2006-12-19 08:57:25 · 41 answers · asked by asking_girl 2 in Family & Relationships Singles & Dating

41 answers

of course its not a big deal my bf is 5 years older than me im 18 and he's 23. If you were over 16 it would'nt be such a big deal but its illegal for anything to happen at the moment trust me you woul'dnt want him to get in trouble. Ill just say let nature take its course next time, don't force it get to know him a bit more im sure theres no rush. Rite?

Good Luck xxx

2006-12-19 09:02:41 · answer #1 · answered by Anonymous · 0 0

What you did together was more than enough to give him a sexual high, so your "we didnt do anything" is an invalid statement.

A 20 yr old man is interested in a 15 yr old young lady for only one reason, and its not a long term relationship. Typically the words they use to describe young girls your age is "cherry" and "tight", and thats what they are about. If your relationship isnt founded on trust and respect, its already over. Considering your relative ages and maturity levels, if you actually have a relationship then its already over. That isnt fun to hear, and you probably dont want to believe it.

Guys brains dont congeal until after they are 22. This guy could swear by sun moon and stars, and still walk away in a year. He isnt mature, and you arent in a place to be desirable by a man who you can trust your heart with.

Either wait 5 years, then look at doing something, or go look elsewhere. If he cant wait now.. he wont be faithful later. If you cant wait now, he deserves someone better than you.

Your lifemate relationship should be started when a dominant force in either of your hearts and minds isnt hormones. It shouldnt be done before you can reliably put food on the table for the rest of your life.

Think about it.

2006-12-19 09:05:43 · answer #2 · answered by Curly 6 · 1 0

Well, you are a little older than my aunt who ran away at the age of
12 to get married. She and her husband, who was about 18 at the
time, lived a long and loving life. The only person who was upset
was her mother, my grandmother. She never forgave the man
'stealing' her daughter.

You say you felt empty after camp, that's natural. You would feel
the same way if a favorite pet died. They are there constantly and
then all of a sudden they aren't. Don't worry about that feeling.
Something will always come along to fill up the void if YOU let it.

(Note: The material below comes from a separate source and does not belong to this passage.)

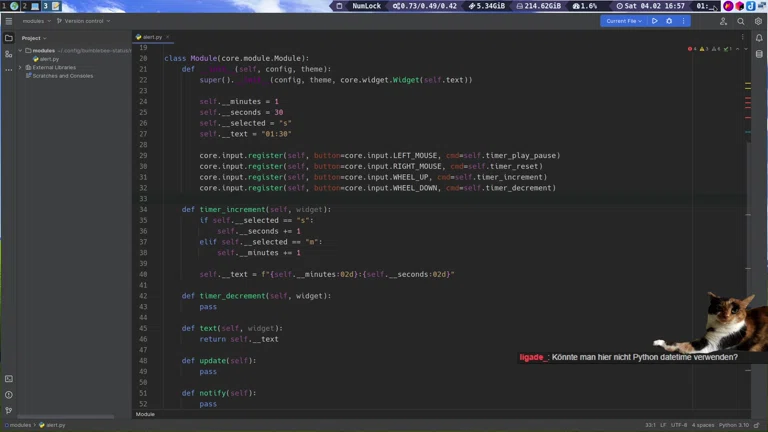The width and height of the screenshot is (768, 432).
Task: Select the alert.py editor tab
Action: [151, 37]

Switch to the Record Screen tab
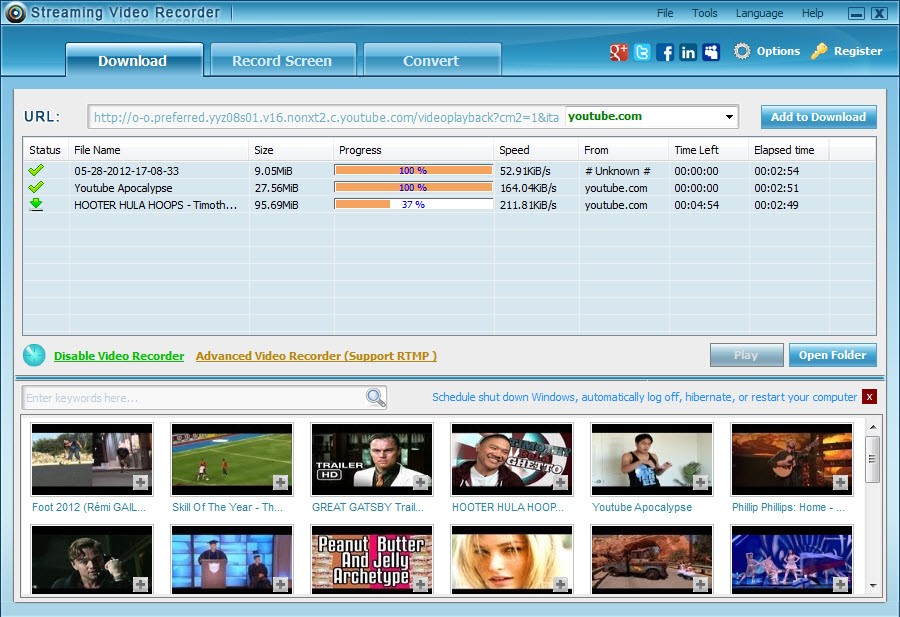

You seem sensible. I commend you on that. I see nothing wrong
in your relationship as it is. Keep it on an even keel as you are
doing. Don't let him or your own friends push you into something
you are not ready for, if it is meant to be, it will happen and you
will know beyond a doubt when the time is right. He may only
be thinking of 'now' while you may be thinking 'lifetime!' Be
cautious.

You might check around with some of the girls in his age group
(listen in on their conversations, i.e, eavesdrop.), see if he is
talking about you or about all the girls. You may be his 'special'
girl or you may be just one of many.
He's older, a little more experienced. He knows many of the right
things to 'say' to get what he wants. It wouldn't hurt to know
where you stand in the relationship. But don't just listen to him,
listen to what his friends say as well.

One piece of advice that has kept me good company since I
was a teenager: Don't listen to what someone tells you, watch
what they do. What they do is what they really believe. People
will not act contrary to what they believe deep down inside.
What they do will tell you where their values lie, and that doesn't
mean holding the door open for you or calling you on the
telephone!

Good luck and all the blessing that are mine to give, I give to you.

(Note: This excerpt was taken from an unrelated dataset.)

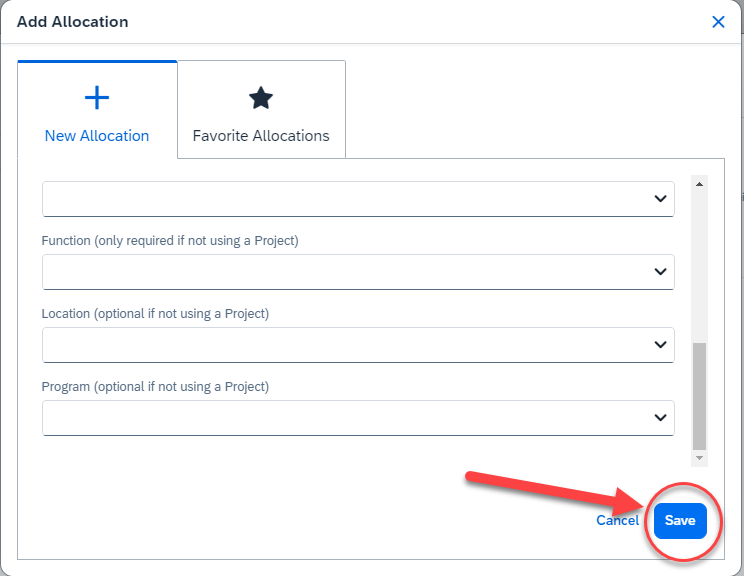This screenshot has height=576, width=744.
Task: Switch to the New Allocation tab label
Action: pos(97,136)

2006-12-19 09:24:50 · answer #3 · answered by bobaloo02 3 · 0 0

Slow down...you're way too worried. It's normal to feel what you are feeling but if the feelings were mutual & he wanted to pursue a relationship with he would tell you so. Be friends. Continue to get to know him..who is inside..his motives..his goals..his dreams. But understand your age difference is not socially acceptable. He would be arrested if you engaged in any acts of intimacy and he can never participate in any of your school activities while you're in high school, he been out of high school for two years and you're basically just getting started. You're developing a relationship in secret when you deserve to be in a relationship free from restriction.

Always remember a friendship is the most valuable thing you will have in your life because emotions change and relationships fall apart. There is no harm in waiting until you're 18 to consider love feelings or taking it further.

2006-12-19 09:06:56 · answer #4 · answered by Bonita Applebaum 5 · 1 0

He could go to jail for hanging around you. A 20 y/o man with a 15 y/o girl is not a good idea. He's disturbed if he doesn't think it's wrong. You need to leave him alone. If you were 18 and he was 23, maybe not so bad but I think a five year difference between a 21 y/o female and a 26 y/o male is not as bad.

2006-12-19 09:01:33 · answer #5 · answered by Anonymous · 0 0

Someone his age being with someone your age is illegal. It's definitely not a good idea for a 20 year old to be with a 15 year old. There's way too much difference in life experience. If he was 30 and you were 25, then 5 years is not a big difference, but 15 & 20 is. You should probably give up the idea of being with him for two reasons. #1-He could go to jail. #2-It won't work, and you're going to wind up getting your heart broken. (Even if you WERE emotionally compatible, it CAN'T work, because of the difference in your age, and the fact that he could go to jail.)

2006-12-19 09:04:03 · answer #6 · answered by Jess H 7 · 0 0

Oh good lord almighty stop me now. You are 15 he is 20 what 20 yr old with the mental ability of a person society considers to be "normal" messes with a 15 yr old CHILD!! There is ALOT wrong with dealing with a pedophile and that is what he is if he is seeking out CHILDREN yes I said CHILDREN like yourself. You are so damn lucky you aren't my child because if a 20 yr old man even thought for half a damn second he'd be able to talk to you I'd rip his nuts off and feed them to the dog. No you should not let it go any further you are a minor he is an adult find someone your own age.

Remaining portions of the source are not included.